After last week’s elections, the European Parliament is more fragmented than ever — growing discontent with the mainstream meant that centrist and mainstream parties took a beating. For the first time in 40 years, the center-right and the center-left will no longer control a majority of the European Parliament, and power will be spread over eight party groupings rather than seven in the last parliament. Although the far right did well, so too did the liberals and Greens.
This mirrors the fragmentation that has been happening in national European parliaments. Across the continent, political party systems are splintering. Some of this reflects the resurgence of existing parties. Support for the Greens, for example, has risen in recent years. But much of the fragmentation has been the result of the emergence of new political parties. Since 2000, 94 new parties have won seats in national legislatures in Europe.
So what does this mean for European politics? Some observers point to the benefits of new political parties, which could express suppressed opinions and bring politics closer to the people. Others hope that these new parties, and the fragmentation they produce, will revive debate and deliberation in Europe.
But there also may be problems: Research suggests that the widespread creation of new parties across Europe, especially those that are personalist in nature, has troubling implications for democracy’s future in Europe.
Fragmentation creates more veto players
New political parties may strengthen democracy by increasing political debate — but hurt it by making it harder to get things done. Political science research shows that an increase in the number of veto players — those whose agreement is required to change the status quo — makes it harder to make policy. In parliamentary systems, more parties will often mean more veto players, making it harder to reach consensus.

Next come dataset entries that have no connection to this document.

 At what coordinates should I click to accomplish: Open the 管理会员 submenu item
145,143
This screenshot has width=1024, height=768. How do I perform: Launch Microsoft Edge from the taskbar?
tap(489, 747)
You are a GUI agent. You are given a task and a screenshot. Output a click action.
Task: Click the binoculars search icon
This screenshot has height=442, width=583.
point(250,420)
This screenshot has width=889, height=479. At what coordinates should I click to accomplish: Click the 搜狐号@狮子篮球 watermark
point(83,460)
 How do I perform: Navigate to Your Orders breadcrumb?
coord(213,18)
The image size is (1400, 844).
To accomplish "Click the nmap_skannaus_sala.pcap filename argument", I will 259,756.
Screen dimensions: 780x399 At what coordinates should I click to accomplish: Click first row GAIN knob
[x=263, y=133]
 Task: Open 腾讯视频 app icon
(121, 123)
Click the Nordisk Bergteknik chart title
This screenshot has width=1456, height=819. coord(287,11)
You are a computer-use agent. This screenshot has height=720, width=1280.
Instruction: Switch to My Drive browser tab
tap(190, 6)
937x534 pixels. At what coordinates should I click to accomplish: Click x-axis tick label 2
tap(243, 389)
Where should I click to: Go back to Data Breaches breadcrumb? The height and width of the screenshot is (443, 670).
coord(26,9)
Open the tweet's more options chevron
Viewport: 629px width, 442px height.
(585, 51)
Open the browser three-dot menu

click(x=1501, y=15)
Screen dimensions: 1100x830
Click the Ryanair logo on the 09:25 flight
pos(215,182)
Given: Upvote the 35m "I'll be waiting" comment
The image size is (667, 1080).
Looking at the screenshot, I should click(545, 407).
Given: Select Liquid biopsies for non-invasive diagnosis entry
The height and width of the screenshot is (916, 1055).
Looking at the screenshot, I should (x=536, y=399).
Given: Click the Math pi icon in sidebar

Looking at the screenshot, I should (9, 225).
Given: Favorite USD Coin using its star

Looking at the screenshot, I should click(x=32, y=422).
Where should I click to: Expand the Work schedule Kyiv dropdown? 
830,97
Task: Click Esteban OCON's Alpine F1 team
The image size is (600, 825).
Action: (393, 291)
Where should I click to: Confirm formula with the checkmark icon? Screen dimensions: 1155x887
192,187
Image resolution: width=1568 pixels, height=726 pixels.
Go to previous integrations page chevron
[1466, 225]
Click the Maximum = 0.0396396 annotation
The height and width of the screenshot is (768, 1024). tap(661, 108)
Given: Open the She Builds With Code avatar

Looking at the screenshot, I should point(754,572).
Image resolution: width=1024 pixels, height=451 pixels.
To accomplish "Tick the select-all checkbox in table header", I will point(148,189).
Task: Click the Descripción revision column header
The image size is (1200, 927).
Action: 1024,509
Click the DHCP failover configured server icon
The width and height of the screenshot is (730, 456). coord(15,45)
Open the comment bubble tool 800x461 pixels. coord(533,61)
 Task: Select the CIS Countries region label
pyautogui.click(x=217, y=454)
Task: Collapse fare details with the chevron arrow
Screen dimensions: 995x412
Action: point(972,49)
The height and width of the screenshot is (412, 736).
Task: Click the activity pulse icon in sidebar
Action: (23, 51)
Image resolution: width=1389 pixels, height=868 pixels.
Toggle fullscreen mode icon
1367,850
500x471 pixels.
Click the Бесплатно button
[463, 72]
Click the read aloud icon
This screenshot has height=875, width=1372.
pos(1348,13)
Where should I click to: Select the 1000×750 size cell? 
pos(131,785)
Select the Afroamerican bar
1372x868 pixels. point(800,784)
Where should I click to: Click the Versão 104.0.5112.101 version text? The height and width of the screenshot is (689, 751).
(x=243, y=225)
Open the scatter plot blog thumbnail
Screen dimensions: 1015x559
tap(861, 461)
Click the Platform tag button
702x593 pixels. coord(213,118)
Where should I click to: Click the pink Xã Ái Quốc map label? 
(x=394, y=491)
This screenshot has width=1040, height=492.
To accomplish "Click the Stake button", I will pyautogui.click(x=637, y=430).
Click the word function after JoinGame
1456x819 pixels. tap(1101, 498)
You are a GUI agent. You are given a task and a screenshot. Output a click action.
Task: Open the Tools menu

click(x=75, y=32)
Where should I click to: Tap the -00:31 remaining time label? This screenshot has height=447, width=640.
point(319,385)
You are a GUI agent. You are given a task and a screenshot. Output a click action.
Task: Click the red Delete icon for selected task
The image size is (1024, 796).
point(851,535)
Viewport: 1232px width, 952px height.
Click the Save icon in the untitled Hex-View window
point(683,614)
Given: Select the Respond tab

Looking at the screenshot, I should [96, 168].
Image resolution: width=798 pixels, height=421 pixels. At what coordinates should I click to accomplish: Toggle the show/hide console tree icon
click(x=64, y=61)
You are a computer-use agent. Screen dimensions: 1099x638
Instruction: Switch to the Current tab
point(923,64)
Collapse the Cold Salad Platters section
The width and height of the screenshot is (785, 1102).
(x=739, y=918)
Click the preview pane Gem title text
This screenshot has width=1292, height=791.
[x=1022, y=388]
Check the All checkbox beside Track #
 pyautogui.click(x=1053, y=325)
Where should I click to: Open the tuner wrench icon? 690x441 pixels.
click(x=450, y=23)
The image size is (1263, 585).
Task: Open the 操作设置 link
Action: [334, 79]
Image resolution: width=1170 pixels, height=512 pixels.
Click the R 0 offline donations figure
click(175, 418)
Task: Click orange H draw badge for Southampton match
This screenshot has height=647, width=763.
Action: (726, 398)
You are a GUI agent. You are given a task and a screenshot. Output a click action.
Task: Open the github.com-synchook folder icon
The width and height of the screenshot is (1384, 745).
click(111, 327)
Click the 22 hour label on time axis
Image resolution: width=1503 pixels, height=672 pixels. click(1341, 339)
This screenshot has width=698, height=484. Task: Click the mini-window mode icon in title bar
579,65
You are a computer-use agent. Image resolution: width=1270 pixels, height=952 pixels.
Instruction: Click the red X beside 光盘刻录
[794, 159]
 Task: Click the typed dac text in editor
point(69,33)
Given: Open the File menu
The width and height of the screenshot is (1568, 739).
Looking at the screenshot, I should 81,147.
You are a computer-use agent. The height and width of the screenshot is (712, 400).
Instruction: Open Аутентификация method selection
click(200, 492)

Furthermore, the more ideological difference between veto players, the harder it will be to reach agreement. Because many new European parties are concentrated on the far ends of the political spectrum, ideological differences are going to be bigger in the E.U. Parliament, as well as national legislatures. If more parties make it harder for democracies to deliver, citizen frustration with democracy will mount.
Personality-dominated parties may be even more problematic
And there may be further issues when new parties form around single individuals. Our observations of contemporary situations where democracy has broken down suggest that democracy is weakened when leaders of democracies come to power with the backing of newly created political parties (as opposed to established ones).
This is especially so when these parties are personalistin nature — when they are geared toward launching the political career of a single individual, such as France’s En Marche party, founded by Emmanuel Macron in 2016 to pave his way to the presidency. Although French democracy, like America’s, is well-entrenched and resilient, the emergence of personalist parties in less mature institutional settings poses risks for democracy.
Consider Hugo Chavez’s Fifth Republic Movement in Venezuela, Alberto Fujimori’s Cambio 90 party in Peru and Recep Tayyip Erdoğan’s Justice and Development party in Turkey. All of these parties were created in support of those leaders, all of whom went on to dismantle democracy.
Even where democracy has not fully given way to authoritarianism, we have seen it deteriorate to varying degrees in those European countries where leaders created their own personalist party, including in Hungary (Viktor Orbán’s Fidesz party), in Poland (the Kaczyńskis’ Law and Justice Party), and to a lesser extent in the Czech Republic (Andrej Babiš’ ANO 2011), where Babišhas installed a loyalist to head the justice ministry to avoid fraud charges.
Powerful individuals can dominate new parties better
Time and time again we see democratically elected leaders backed by newly created parties that are organized to launch their careers subsequently dismantle democratic institutions. We think there’s no coincidence. When such leaders make grabs for power, these parties are less likely to push back.
Personalist parties are less organized and have fewer organizational advantages like financial resources, human capital and organizing knowledge than well-established parties. Moreover, leaders of these parties are more likely to eschew government appointments from the political establishment and instead fill high government positions with individuals from personal networks — typically family members and other loyalists who lack government experience. Such individuals are less likely to constrain a leader’s efforts to subvert democracy because their future positions in government are closely tied to the fortunes of the leader.
We are currently involved in cross-national data collection coding whether incumbent democratic leaders govern with the backing of a newly created personalist party or an established one, so that we can examine the implications of these dynamics for contemporary democratic backsliding and breakdown.
Though our research is preliminary, it indicates that that we should not be overly complacent about the fragmentation of European politics, and what just happened in the E.U. Parliament elections.
Andrea Kendall-Taylor is Senior Fellow and Director of the Transatlantic Security Program at the Center for a New American Security (CNAS).
Erica Frantz is assistant professor in the Political Science Department at Michigan State University.
Joseph Wright is a political scientist at Pennsylvania State University and co-director of the Program in Global and International Studies.